Our new next-door neighbors moved in this past February, and we had introduced ourselves to each other and begun on good terms. But a few weeks later, I was regretting an outburst I had indulged in a moment of anger and frustration. An outburst that might have undermined the still-newly-fledged goodwill between us.
There had been ungodly noise coming from their backyard, a terrible screeching that continued longer and louder than I thought permissible for anyone civilized enough to be aware of the need for consideration of their neighbors. I assumed the noise must be coming from their five kids who at the moment were outside, hollering and shrieking as they played. Or perhaps it might be coming from some noisemaking children’s toy or device newly on the market that some money-is-our-god capitalist had struck gold with, now set to invade the already loud-as-hell American soundscape nationwide.

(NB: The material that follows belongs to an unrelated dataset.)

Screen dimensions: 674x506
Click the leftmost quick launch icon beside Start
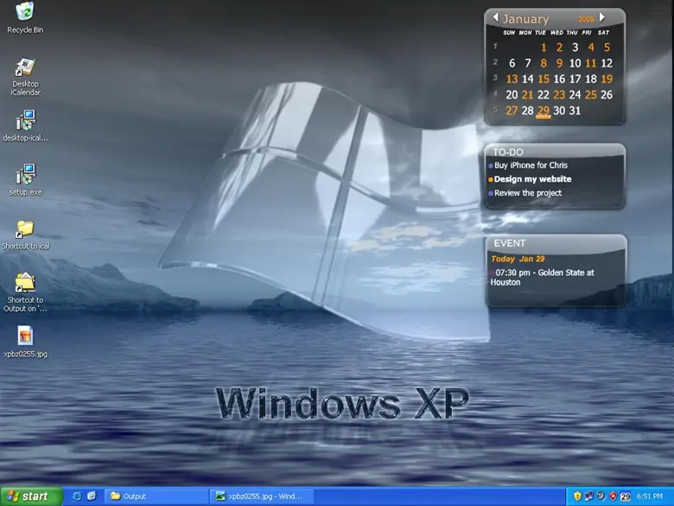pyautogui.click(x=77, y=496)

The kids had been very noisy on an ongoing basis almost from the beginning, which I tried to tolerate for a time. But this went considerably beyond previous intrusions: the straw that broke the camel’s back. Anger rising within me at the violation, my emotions began to boil over. I yelled over the tall, stockade-style wooden fence that hid the neighbors’ yard from view — as forcefully as I could without damaging my delicate vocal cords — “Hey! Hey! Can you pipe it down over there!?” No response.
The ungodly screeching continued. So I repeated my combined query and command, “Hey! Heyyy! Can you pipe it down over there!?” Whereupon I heard back from an adult male voice, “No!”